Last night's game was pure adrenaline. Intense! I thought that I'd be a lot more sore and tired, but I'm not. I feel great and excited to get out there again today!

Barry Bonds

P.S. Shout Out to Gregory Moore, USA and Stuart of Melbourne, Australia

April 8, 2004

Hello Fans,

I wish I could've done better against my buddy Roger Clemens last night. But least we took 2 out of the 3 games. That's a great start for our team.

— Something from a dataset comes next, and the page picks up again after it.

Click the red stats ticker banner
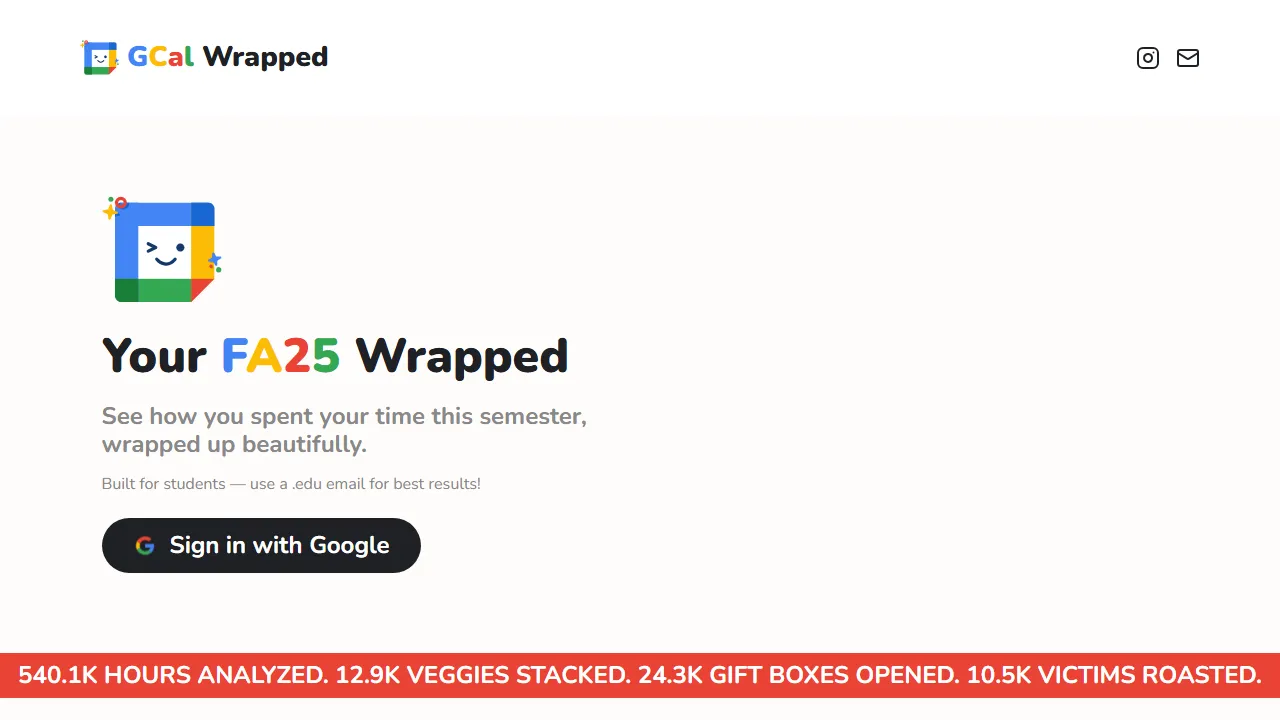1280x720 pixels. (x=640, y=675)
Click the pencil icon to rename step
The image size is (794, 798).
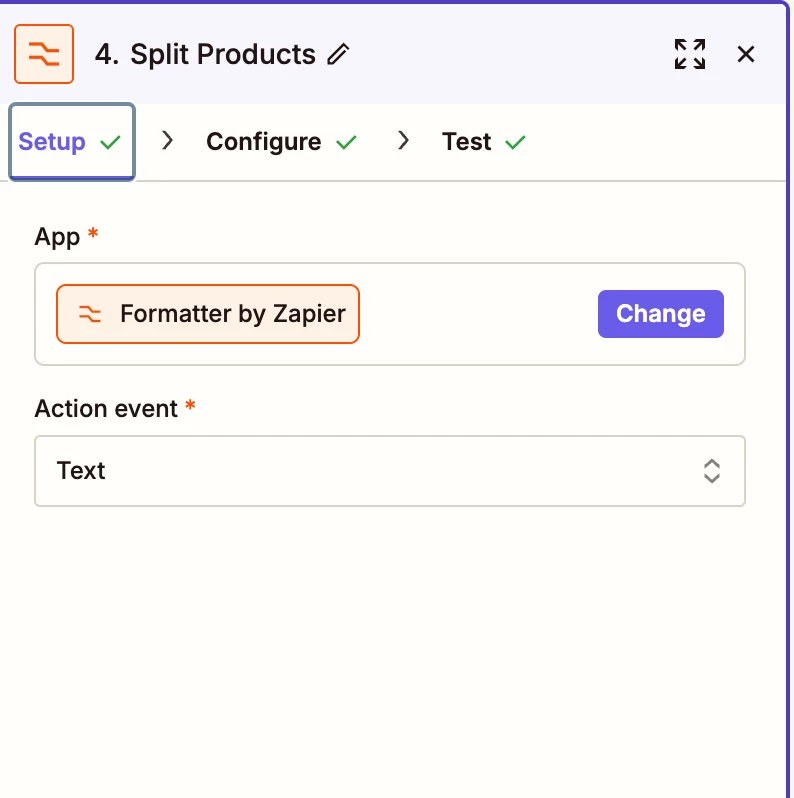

Can't wait to play in the new Petco stadium. If you're in San Diego look out for me before the game, I'll be wearing blue jeans and a tan top. Oh, everyone wants to know how I get my e-mail. Well, Tony forwards them to me and I see everything on my TREO 600.

Barry Bonds

Shout Outs to:

To Brian Mott, see you in June.
To Joshua S. Clagg, my dad was my role model too.
To Ofer from Israel, you'll be able to see games from my site soon.
To John J Perricone, I'll pass by your web site on my day off.

April 7, 2004

Hello Fans,

Feeling good today. Ready to play ball. It's our last game tonight in Houston and we want to pull out a win. I've been reading some funny e-mails! I like all the positive energy out there. Keep 'em coming! Thanks,

Barry Bonds

P.S. Shout Outs:

To the Rousan Family. Hope you all come down to a Giants game.
To Aubrey Lomack. You should put a 2 in front of that 5.
To Marie-Carmen Miranda from Puerto Rico. Ola!

April 6, 2004

Hello Fans,

Last night's game was pure adrenaline. Intense! I thought that I'd be a lot more sore and tired, but I'm not. I feel great and excited to get out there again today!

Barry Bonds

P.S. Shout Out to Gregory Moore, USA and Stuart of Melbourne, Australia

April 5, 2004

Hello Fans,

I would like to personally thank all my fans who have sent e-mails to Anthony. I want you to know, that I have read many of them and would like to thank you for your words of encouragement.